According to OpenAI’s internal benchmarks, gpt-4o-transcribe, the more accurate of the two transcription models, has a “word error rate” approaching 30% (out of 120%) for Indic and Dravidian languages such as Tamil, Telugu, Malayalam, and Kannada. The source explains that this means three out of every 10 words from the model will differ from a human transcription in those languages.

That caveat is central for developers evaluating the new models. A transcription system may perform well enough in one setting but fall short in another, especially when language coverage is uneven. For customer-facing agents, that difference can affect who receives a reliable experience and who does not.

The source also notes that the article was updated March 20, 2025, 11:54 a.m. PT to clarify the language around word error rate and to update the benchmark results chart with a more recent version.

No open release for the new transcription tools

One of the biggest product shifts is availability. OpenAI does not plan to make gpt-4o-transcribe and gpt-4o-mini-transcribe openly available, according to the source.

That breaks from how OpenAI historically handled Whisper, where new versions were released for commercial use under an MIT license. Harris said the new transcription models are “much bigger than Whisper” and are therefore not good candidates for an open release.
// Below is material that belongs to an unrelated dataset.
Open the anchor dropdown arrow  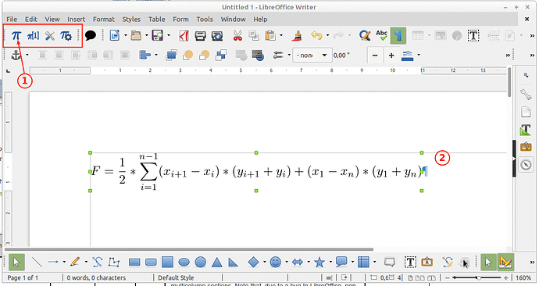click(27, 55)
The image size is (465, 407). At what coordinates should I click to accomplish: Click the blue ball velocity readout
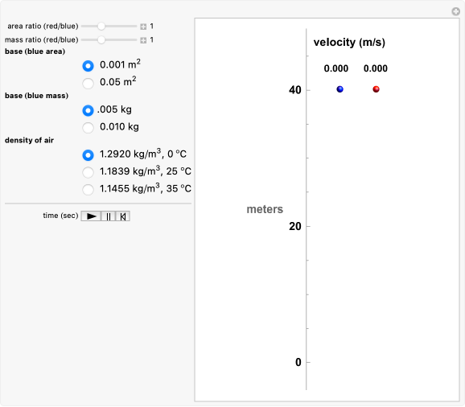click(x=336, y=68)
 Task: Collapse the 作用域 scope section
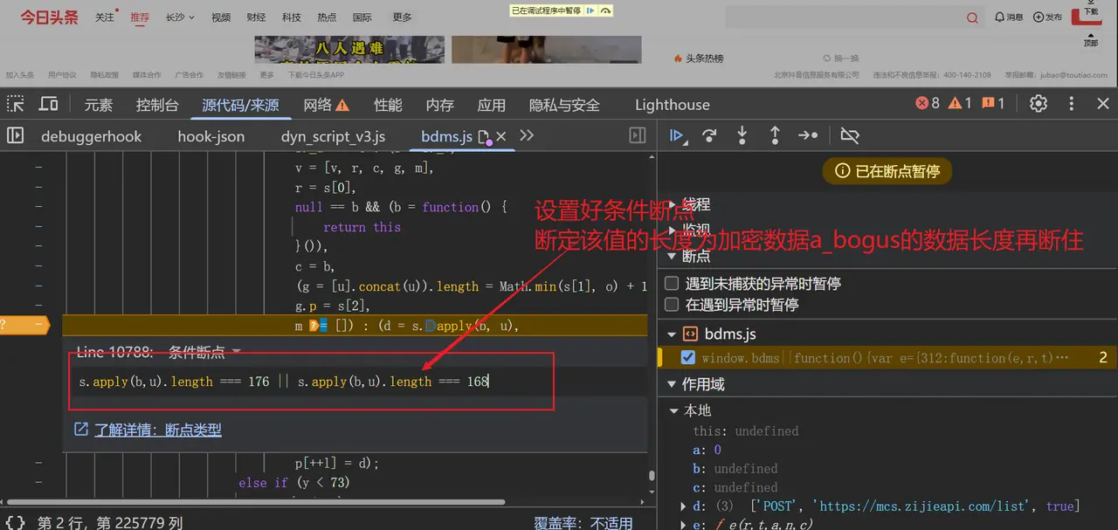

He also said they are not the kind of models that can simply run locally on a laptop, like Whisper. OpenAI’s position, as described in the source, is that open-source releases should be handled thoughtfully and matched to models designed for that need. Harris identified end-user devices as one of the most interesting cases for open-source models.

For developers, that creates a tradeoff. The new API models may offer stronger voice and transcription capabilities, especially for agentic products. But teams that relied on Whisper as an open model will not get the same kind of local, openly available path with these new transcription releases.

OpenAI’s voice update is therefore both a capability upgrade and a platform decision. It gives developers more ways to build spoken agents through the API, while moving the newest transcription improvements away from the open-release model that made Whisper widely accessible.